There’s nothing more awkward then telling someone, especially a family member, you’re studying History and watching their face drop in disappointment.

Three years of reading about Henry VIII and you can then take your pick between a teacher or working in a museum – which do you fancy?

Six weeks in and the reality is a lot of reading, a lot of writing and a hell of a lot of essays. The first year doss doesn’t apply and by the end of the second week you can barely remember what free time felt like.

thumb_IMG_8874_1024

You don’t always study the “cool” topics people expect and when you tell them you’re studying religion, politics and society from c. 800 its often met with a sarcastic “oh that sounds interesting.” It’s hard and it’s boring.

That’s not to say History students are boring.

We have lives, we go out, we can’t always just spurt out dates off the top of our heads and I don’t think I would ever talk about History unless I was asked about it. I study History because I enjoy the subject but that doesn’t mean I find everything to do with History exciting or interesting, like any subject there’s parts you enjoy more than others.

Your second home

Our second home

A History degree can be hard but it pays off.

Graduates are by no means restricted to becoming a teacher – most end up not doing anything related to History whatsoever. It’s the skills you learn during a History degree that make you stand out and be one of the the most employable graduates making it such a competitive course to get onto in the first place.

thumb_IMG_8892_1024

History is a great stepping stone to a top career and can set you above the rest as someone who can work hard and think about problems differently.

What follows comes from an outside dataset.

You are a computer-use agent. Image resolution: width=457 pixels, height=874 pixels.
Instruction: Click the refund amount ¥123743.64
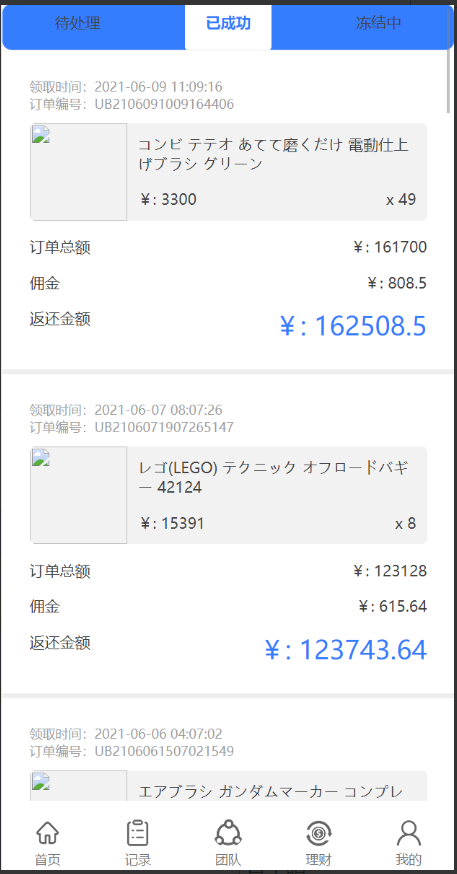coord(346,650)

A History degree teaches you how to communicate thoughts and ideas and consider the bigger picture helping you win the argument, smash the pub quiz and be the organised one of the group.

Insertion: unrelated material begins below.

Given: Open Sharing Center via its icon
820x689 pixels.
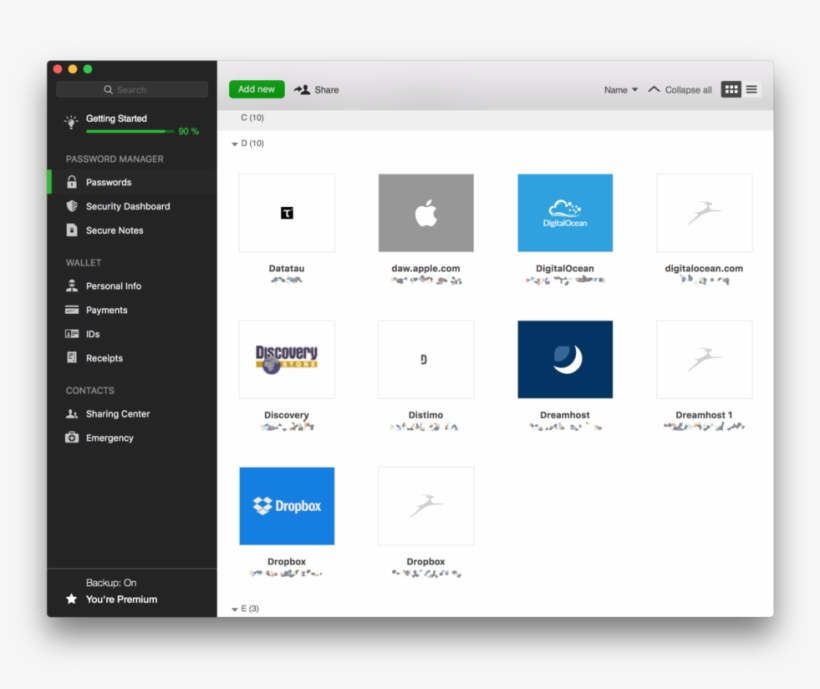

History graduates can go on to shape policies and laws from the research skills they learn from their degree so it must be worth something right? We all know History has a habit of repeating itself, so why not study the past and predict the future.

thumb_IMG_8914_1024

Studying History might be seen as risky, but you’re more likely to survive uni and get more out of your degree if you actually like the subject. If you’re indecisive like me, you’ve got three years to think about how you want to use your degree rather than three years to hope you definitely want to be a nurse.

So, just smile through the pain and you’ll be laughing in ten years time when you turn up to family day in your Merc and you’re not a teacher.